Aufgabe und Vorgaben -> Auf wie viel Euro belaufen sich laut dem Textauszug die Kosten der überarbeiteten Projektausführung?

Textauszug ->

- - - -

In ihrer Sitzung vom 3. März 2010 nahm die Arbeitsgruppe eine überarbeitete Projektausführung des Architekturbüros Kempe & Thill zur Kenntnis: Die Zweckbestimmung wurde auf die rein parlamentarische Nutzung des Sanatoriums beschränkt und die Kosten belaufen sich auf 16,65 Millionen Euro – alles inklusive, d.h.
  • Erschließung,

    Vorderansicht der neuen Projektvariante
  • Baukonstruktion,
  • Haustechnik,
  • Außenanlagen samt Parkplätzen,
  • Ausstattung und Einrichtung ,
  • Planungskosten,
  • Mehrwertsteuer,
  • 5 Prozent für Unvorhergesehenes.

 

 Frage 3: Wie sah das Projekt denn vorher aus?
























Nach jahrelangen Planungen gemeinsamen Überlegungen aller Parlamentsfraktionen  hatte es im Herbst 2009 ein Vorprojekt für ein Parlament mit einer multifunktionellen Nutzung als Konferenzzentrum für Eupen mit Räumlichkeiten für externe Dienstleister gegeben.
oben auf der Skizze sieht man, wie das Ganze wohl ausgesehen hätte:

Das Projekt umfasste die Renovierung des Altbaus mit einem vorgelagertem Neubau von 2550 m2 Fläche.

- - - -

Datensätze ->
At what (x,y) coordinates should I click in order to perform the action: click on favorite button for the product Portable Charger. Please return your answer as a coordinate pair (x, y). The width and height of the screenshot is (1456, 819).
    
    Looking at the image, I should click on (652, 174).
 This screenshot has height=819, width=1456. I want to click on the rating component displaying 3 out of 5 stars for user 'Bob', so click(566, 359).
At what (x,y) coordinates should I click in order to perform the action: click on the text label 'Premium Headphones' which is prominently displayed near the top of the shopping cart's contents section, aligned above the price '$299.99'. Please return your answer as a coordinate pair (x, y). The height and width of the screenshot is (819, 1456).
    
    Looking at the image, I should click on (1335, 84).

- - - -

Ergebnis -> Auf 16,65 Millionen Euro, alles inklusive.